▶ **Description of the task**
In your copy of the data below, reproduce every entry exactly and omit the pictures.
== == ==
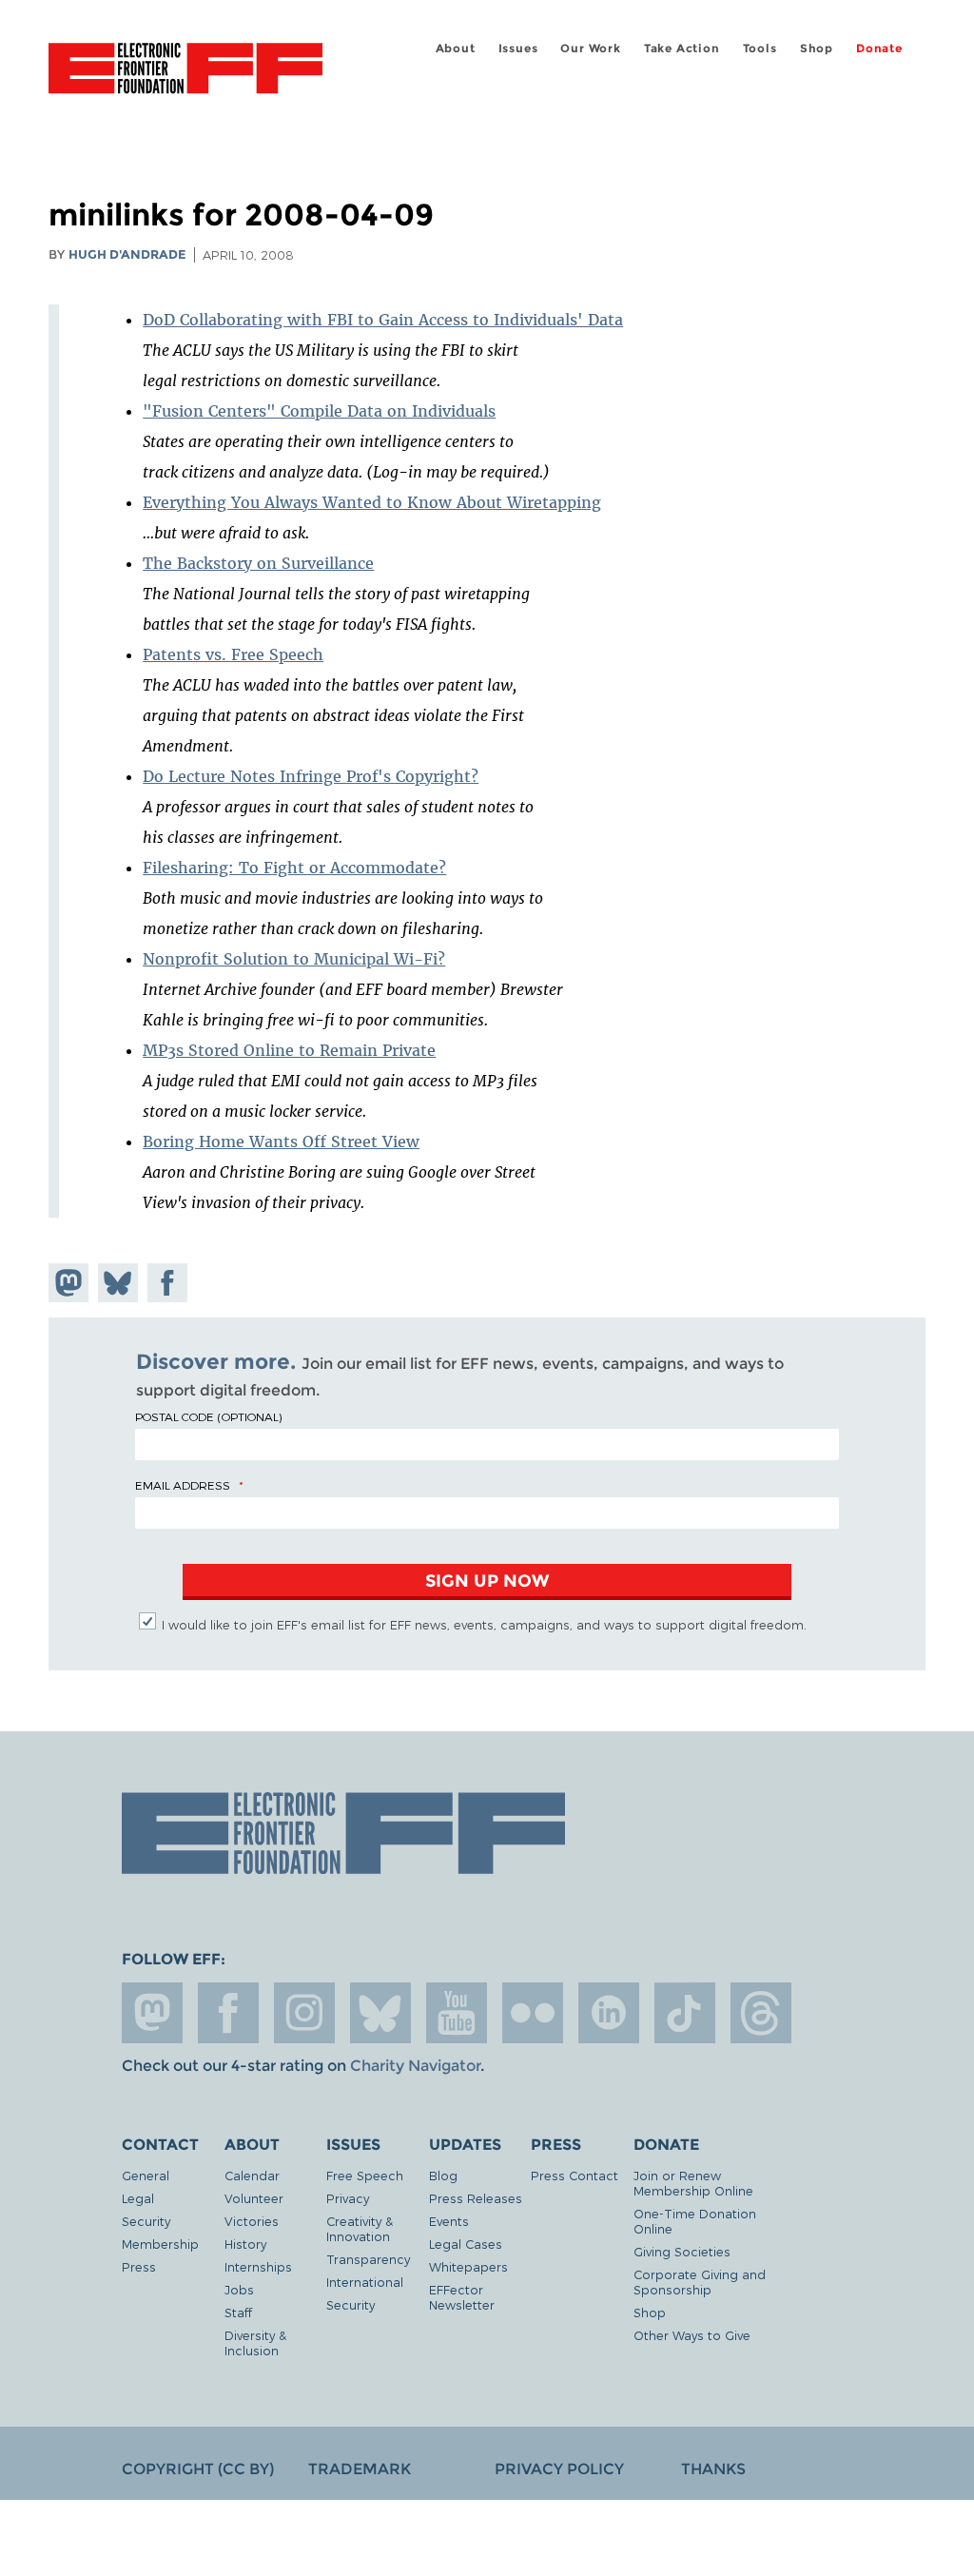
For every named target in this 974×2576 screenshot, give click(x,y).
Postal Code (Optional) (208, 1416)
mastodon (152, 2012)
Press (139, 2266)
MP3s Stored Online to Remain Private (289, 1050)
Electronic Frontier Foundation (185, 71)
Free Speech (364, 2175)
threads (760, 2012)
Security (146, 2221)
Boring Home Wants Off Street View (281, 1141)
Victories (251, 2221)
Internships (258, 2266)
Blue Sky (380, 2012)
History (245, 2243)
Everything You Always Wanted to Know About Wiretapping (372, 502)
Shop (816, 48)
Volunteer (253, 2198)
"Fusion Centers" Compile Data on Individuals (319, 410)
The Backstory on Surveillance (258, 563)
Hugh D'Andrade (127, 254)
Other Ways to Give (691, 2335)
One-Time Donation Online (694, 2220)
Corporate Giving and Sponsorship (699, 2281)
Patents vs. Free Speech (233, 654)
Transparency (368, 2259)
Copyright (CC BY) (198, 2469)
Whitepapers (468, 2266)
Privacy (347, 2198)
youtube (456, 2012)
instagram (304, 2012)
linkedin (608, 2012)
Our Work (590, 48)
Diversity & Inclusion (255, 2342)
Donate (879, 48)
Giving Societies (681, 2251)
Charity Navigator (415, 2066)
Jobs (239, 2289)
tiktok (684, 2012)
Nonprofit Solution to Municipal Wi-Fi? (294, 958)
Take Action (682, 48)
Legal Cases (465, 2243)
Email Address (182, 1485)
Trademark (359, 2469)
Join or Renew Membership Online (693, 2182)
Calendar (252, 2175)
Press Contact (574, 2175)
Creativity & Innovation (359, 2228)
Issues (518, 48)
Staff (238, 2312)
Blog (443, 2175)
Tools (760, 48)
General (145, 2175)
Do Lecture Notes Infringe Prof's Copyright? (310, 776)
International (364, 2281)
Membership (160, 2243)
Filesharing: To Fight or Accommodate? (294, 867)
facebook (228, 2012)
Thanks (713, 2469)
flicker (532, 2012)
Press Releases (475, 2198)
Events (449, 2221)
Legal (138, 2198)
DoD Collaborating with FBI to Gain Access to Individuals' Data (383, 319)
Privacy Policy (559, 2469)
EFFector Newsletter (462, 2297)
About (456, 48)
== == ==
▶ **Your solution**
For every named target in this 974×2576 screenshot, give click(x,y).
Postal Code (Optional) (208, 1416)
mastodon (152, 2012)
Press (139, 2266)
MP3s Stored Online to Remain Private (289, 1050)
Electronic Frontier Foundation (185, 71)
Free Speech (364, 2175)
threads (760, 2012)
Security (146, 2221)
Boring Home Wants Off Street View (281, 1141)
Victories (251, 2221)
Internships (258, 2266)
Blue Sky (380, 2012)
History (245, 2243)
Everything You Always Wanted to Know About Wiretapping (372, 502)
Shop (816, 48)
Volunteer (253, 2198)
"Fusion Centers" Compile Data on Individuals (319, 410)
The Backstory on Surveillance (258, 563)
Hugh D'Andrade (127, 254)
Other Ways to Give (691, 2335)
One-Time Donation Online (694, 2220)
Corporate Giving and Sponsorship (699, 2281)
Patents vs. Free Speech (233, 654)
Transparency (368, 2259)
Copyright (CC BY) (198, 2469)
Whitepapers (468, 2266)
Privacy (347, 2198)
youtube (456, 2012)
instagram (304, 2012)
linkedin (608, 2012)
Our Work (590, 48)
Diversity & Inclusion (255, 2342)
Donate (879, 48)
Giving Societies (681, 2251)
Charity Navigator (415, 2066)
Jobs (239, 2289)
tiktok (684, 2012)
Nonprofit Solution to Municipal Wi-Fi? (294, 958)
Take Action (682, 48)
Legal Cases (465, 2243)
Email Address (182, 1485)
Trademark (359, 2469)
Join or Renew Membership Online (693, 2182)
Calendar (252, 2175)
Press Contact (574, 2175)
Creativity & Innovation (359, 2228)
Issues (518, 48)
Staff (238, 2312)
Blog (443, 2175)
Tools (760, 48)
General (145, 2175)
Do Lecture Notes Infringe Prof's Copyright? (310, 776)
International (364, 2281)
Membership (160, 2243)
Filesharing: To Fight or Accommodate? (294, 867)
facebook (228, 2012)
Thanks (713, 2469)
flicker (532, 2012)
Press Releases (475, 2198)
Events (449, 2221)
Legal (138, 2198)
DoD Collaborating with FBI to Gain Access to Individuals' Data (383, 319)
Privacy Policy (559, 2469)
EFFector Newsletter (462, 2297)
About (456, 48)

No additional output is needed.